И недаром в эти воды
Он кольцо свое бросал:
Веки целые, не годы
(Дивовалися народы),
Чудный перстень воеводы
Их вязал и чаровал…
И чета в любви и мире
Много славы нажила —
Века три или четыре,
Все могучее и шире,
Разрасталась в целом мире
Тень от львиного крыла.
А теперь?
В волнах забвенья
Сколько брошенных колец!..
Миновались поколенья, —
Эти кольца обрученья,
Эти кольца стали звенья
Тяжкой цепи наконец!
В последней строфе стихотворения Ф. Тютчев выходит на проблемы венецианской эсхатологии, связанные с грядущей гибелью города в пучине вод. Этот тип эсхатологического мифа близок русскому сознанию благодаря ассоциациям с Петербургом, которые сказались в «Венеции» Ф. Тютчева[205] и задали стихотворению тот безысходный тон, какой редко встречается в литературной венециане. Сам обряд обручения у Ф. Тютчева не только не связан со смертью, но, напротив, выступает как утверждение жизни, власти, свободы. Однако в семантических глубинах его поэт безошибочно угадывает присутствие смерти, что и порождает скрытые в тексте стихотворения эсхатологические мотивы.
Ритуальная семантика данного обряда действительно изначально биполярна. Ю. М. Лотман, говоря о культурно-психологических корнях образа смерти-возрождения, писал: «Поскольку женское начало мыслилось как недискретное, т. е. бессмертное и вечно юное, новый молодой герой утверждал себя половым актом с вечной женственностью, иногда осмысляемым как брачные отношения с матерью. Отсюда же ритуальное соединение венецианского дожа с морем…»[206].
В стихотворении И. Вишневецкого «Et fides apostolica — звезда…» (1982) с обрядом обручения дожа с морем связано центральное образное звено текста:
Et fides apostolica — звезда —
manebit per acterna — воздух полн,
и в зелени искрятся города
из пенистых венецианских волн.
Как будто дожем брошено кольцо,
и протрубил тритона длинный рог
в час обрученья с морем, и в лицо
дохнул адриатический восток.
Ты не избудешь тления, пока,
где темное палаццо за спиной —
ключи сжимает ржавая рука
и воздух дышит прелью водяной.
Момент обручения здесь обрамлен образами рождения и смерти, из него исходящими.
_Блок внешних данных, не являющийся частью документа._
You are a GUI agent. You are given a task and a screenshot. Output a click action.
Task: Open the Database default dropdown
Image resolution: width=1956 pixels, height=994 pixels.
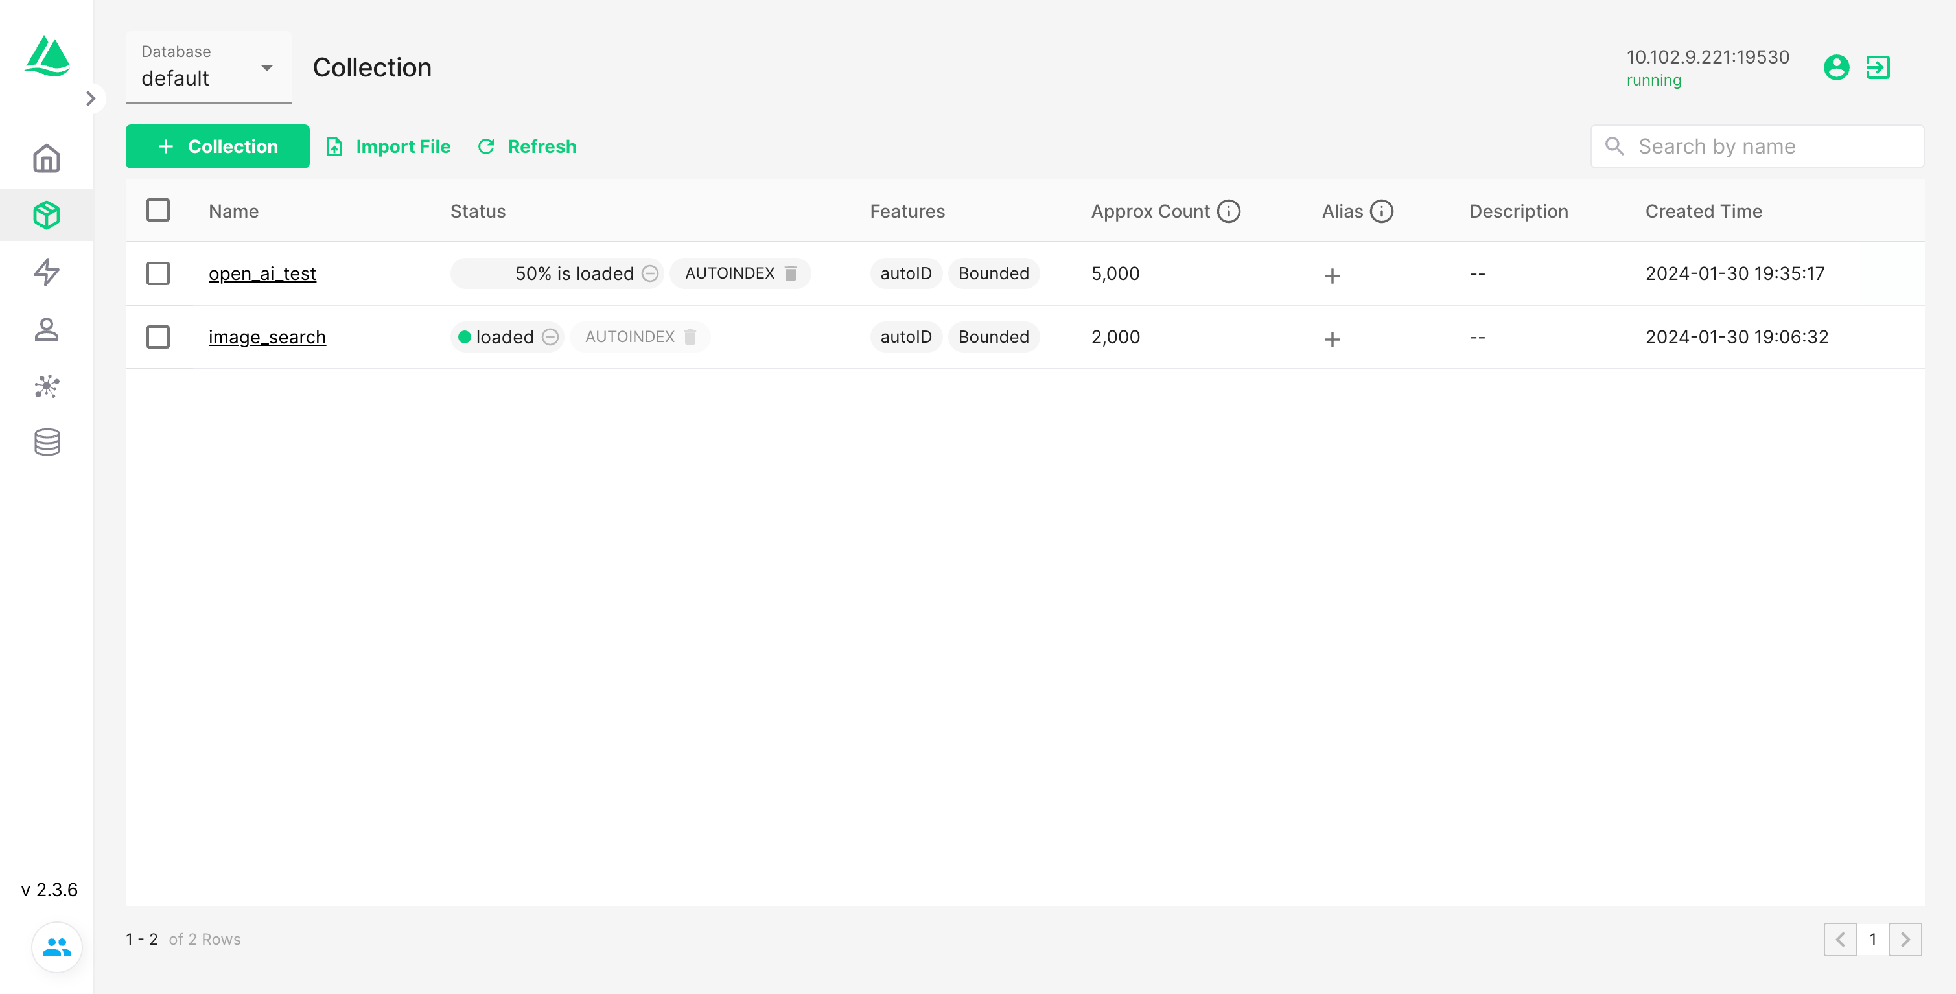[x=208, y=68]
Однако то и другое существует в концептуальности временного движения, пределы которому не определены. Поэтому рождение и смерть в водах неразрывно связаны и равно процессуальны. В стихотворении И. Вишневецкого они пребывают в неком латентном состоянии, временно нарушаемом ритуалом обручения, но им же и укрепляемом, ибо трубящий тритон здесь явно утверждает на водах не бурю, но покой[207].
Таким образом, смерть, как она представлена писателями в венецианском мире, существует в большинстве случаев не в линейном, а в циклическом времени, что и определяет размытость связанных с ней границ, символов, ориентиров. Здесь нельзя вести речь об однозначности трактовок и смыслов, ибо такие явления, как жизнь и смерть, любовь и смерть открыты навстречу друг другу. Потому со смертью в Венеции в русской литературной венециане практически не связан мотив страха, и переход из праздника в небытие совершается без надрыва и без прощания навсегда. Будущее в Венеции присутствует в настоящем, каковым оно когда-нибудь станет, в чем авторы и их герои, как правило, не сомневаются.